### Work request
Please reproduce the data exactly and omit the pictures.
*** Working data ***
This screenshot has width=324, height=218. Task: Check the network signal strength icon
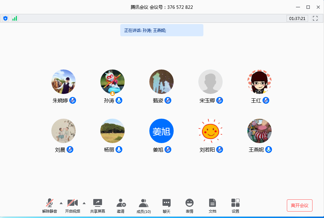[x=15, y=18]
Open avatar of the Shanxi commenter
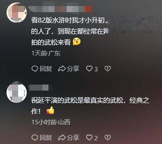 tap(17, 92)
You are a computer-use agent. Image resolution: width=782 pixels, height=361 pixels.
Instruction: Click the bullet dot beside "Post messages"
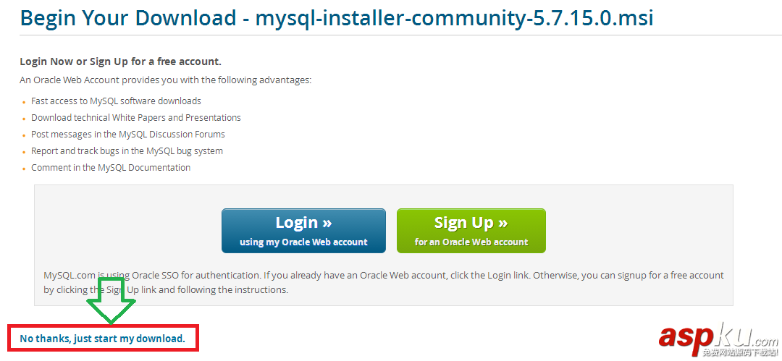(24, 136)
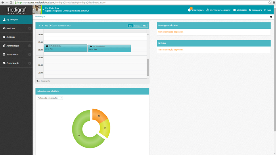Select Auditoria in the sidebar
Image resolution: width=276 pixels, height=155 pixels.
[x=11, y=37]
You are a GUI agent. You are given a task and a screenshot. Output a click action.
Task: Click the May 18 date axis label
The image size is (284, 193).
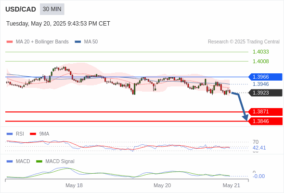[74, 185]
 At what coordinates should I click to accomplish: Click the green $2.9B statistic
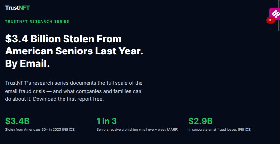click(200, 121)
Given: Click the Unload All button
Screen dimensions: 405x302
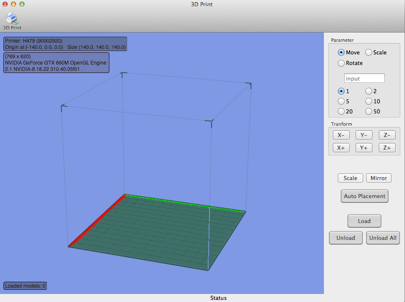Looking at the screenshot, I should 383,238.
***
### Solution for this task
This screenshot has width=324, height=218. Task: Check the network signal strength icon
[x=15, y=18]
Open avatar of the Shanxi commenter
 tap(17, 92)
You are a computer-use agent. Image resolution: width=782 pixels, height=361 pixels.
Instruction: Click the bullet dot beside "Post messages"
(24, 136)
Select Auditoria in the sidebar
Image resolution: width=276 pixels, height=155 pixels.
[x=11, y=37]
You are a GUI agent. You are given a task and a screenshot. Output a click action.
Task: Click the May 18 date axis label
The image size is (284, 193).
[74, 185]
 At what coordinates should I click to accomplish: Click the green $2.9B statistic
click(200, 121)
Given: Click the Unload All button
Screen dimensions: 405x302
Looking at the screenshot, I should 383,238.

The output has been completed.